Instructions to follow: From the line containing "634x672 pixels. Task: Visit" through the last line of the records below, each line is to be repeated exactly; pictures are to be omitted.

Raw data:

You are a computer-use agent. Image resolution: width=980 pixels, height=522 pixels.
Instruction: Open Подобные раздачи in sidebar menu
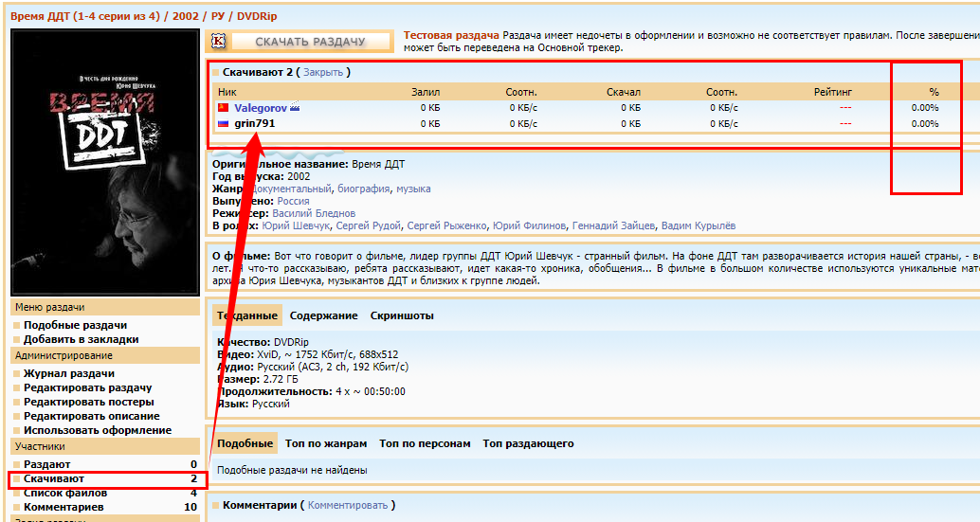(75, 325)
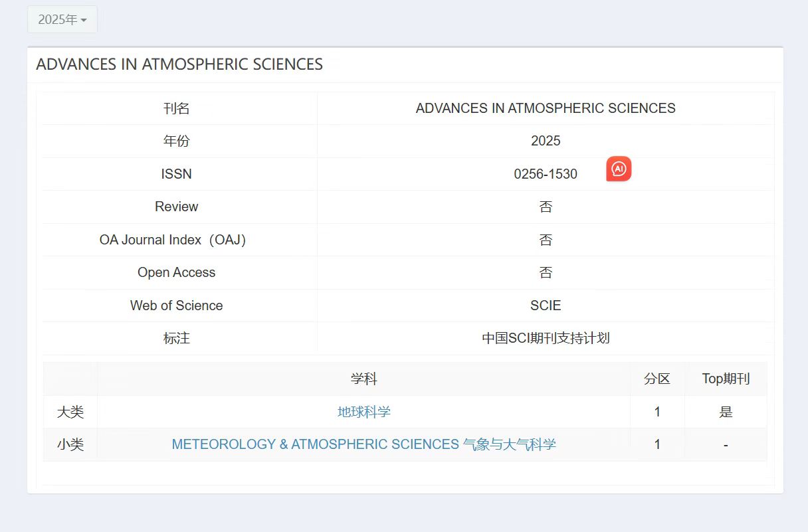Viewport: 808px width, 532px height.
Task: Click the Open Access row label
Action: point(177,272)
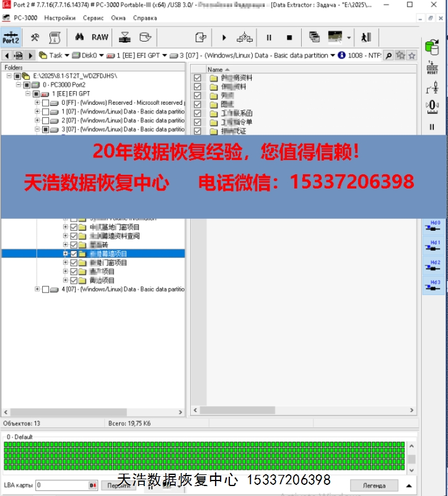Open the Настройки menu
Viewport: 448px width, 496px height.
(59, 18)
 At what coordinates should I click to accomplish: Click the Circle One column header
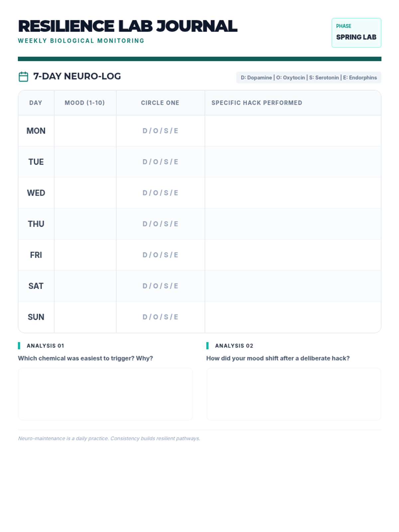pyautogui.click(x=160, y=103)
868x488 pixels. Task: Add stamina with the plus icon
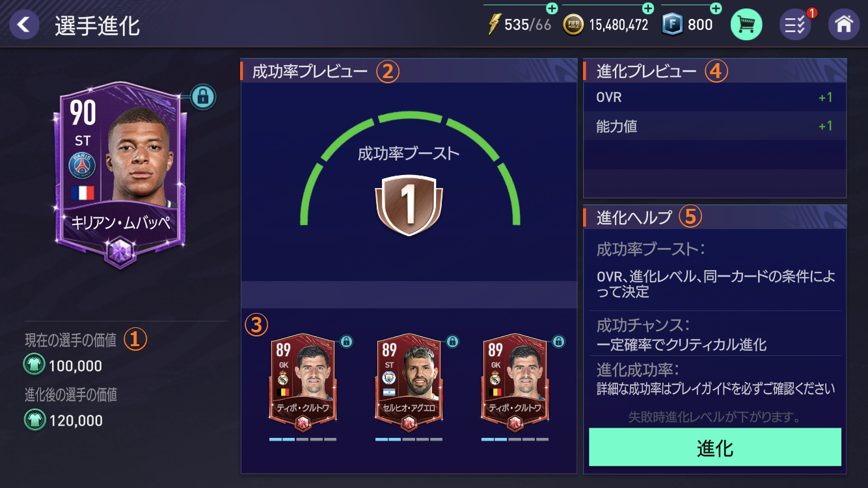(x=552, y=8)
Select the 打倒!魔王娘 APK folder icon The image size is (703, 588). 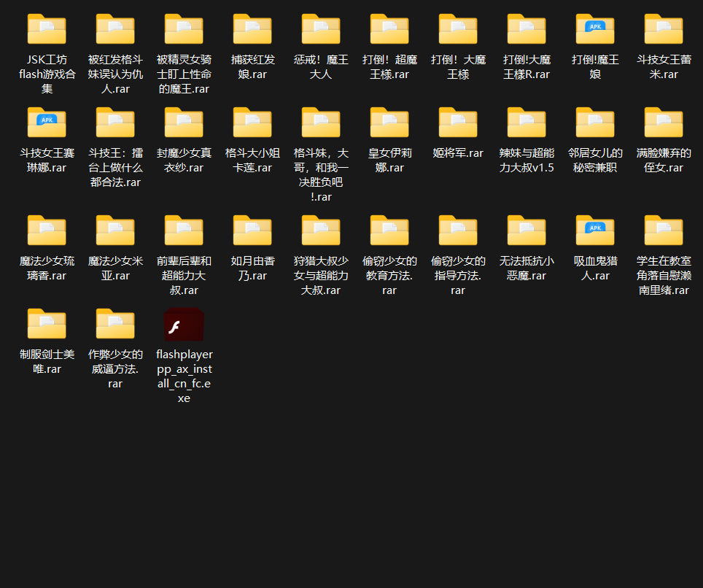click(x=595, y=30)
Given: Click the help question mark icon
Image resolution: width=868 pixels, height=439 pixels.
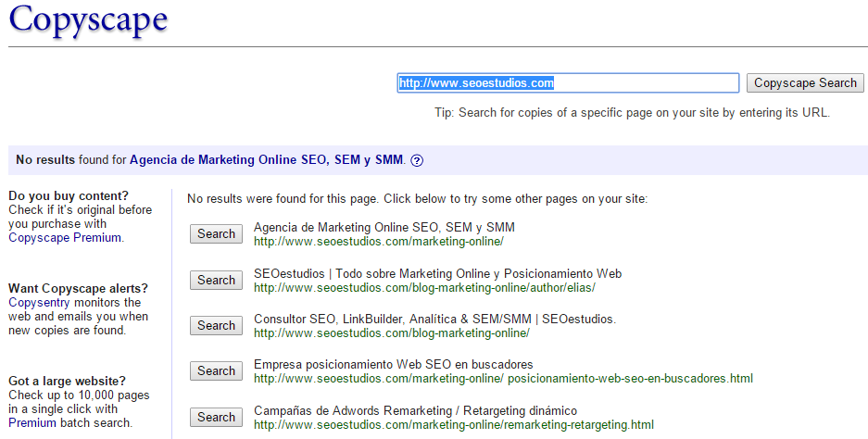Looking at the screenshot, I should pos(418,160).
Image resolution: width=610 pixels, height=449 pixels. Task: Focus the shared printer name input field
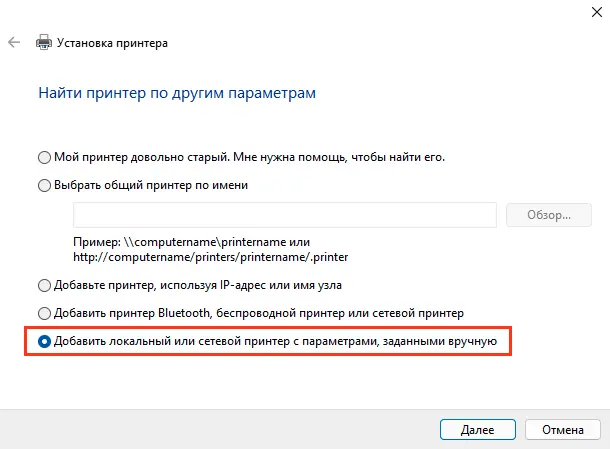point(285,215)
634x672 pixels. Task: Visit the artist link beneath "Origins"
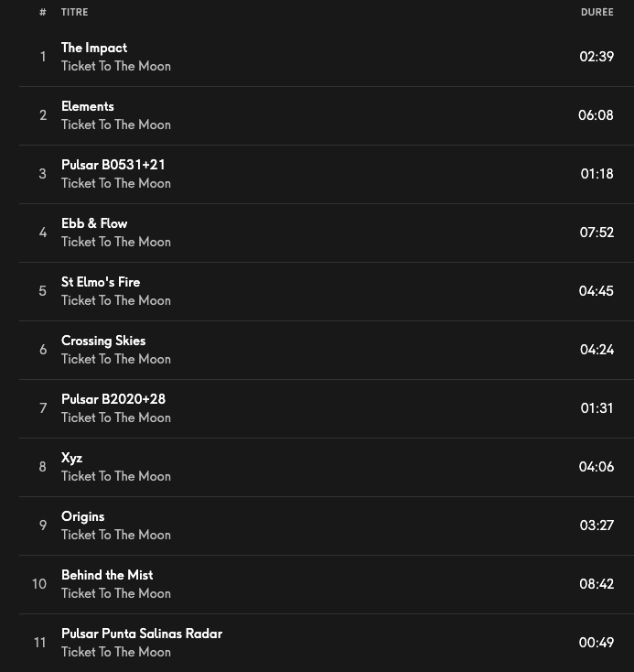(x=116, y=535)
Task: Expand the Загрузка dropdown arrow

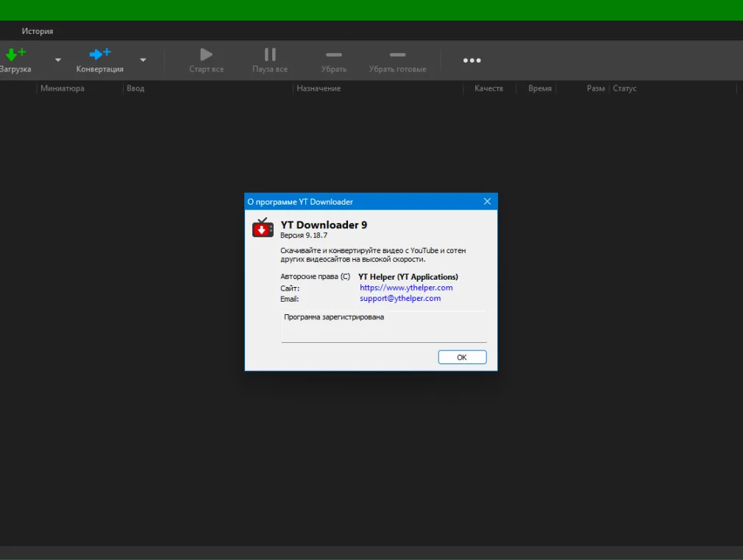Action: [x=58, y=60]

Result for this exercise:
634x672 pixels. Task: Visit the artist link beneath "Origins"
(x=116, y=535)
Task: Expand the Загрузка dropdown arrow

Action: [x=58, y=60]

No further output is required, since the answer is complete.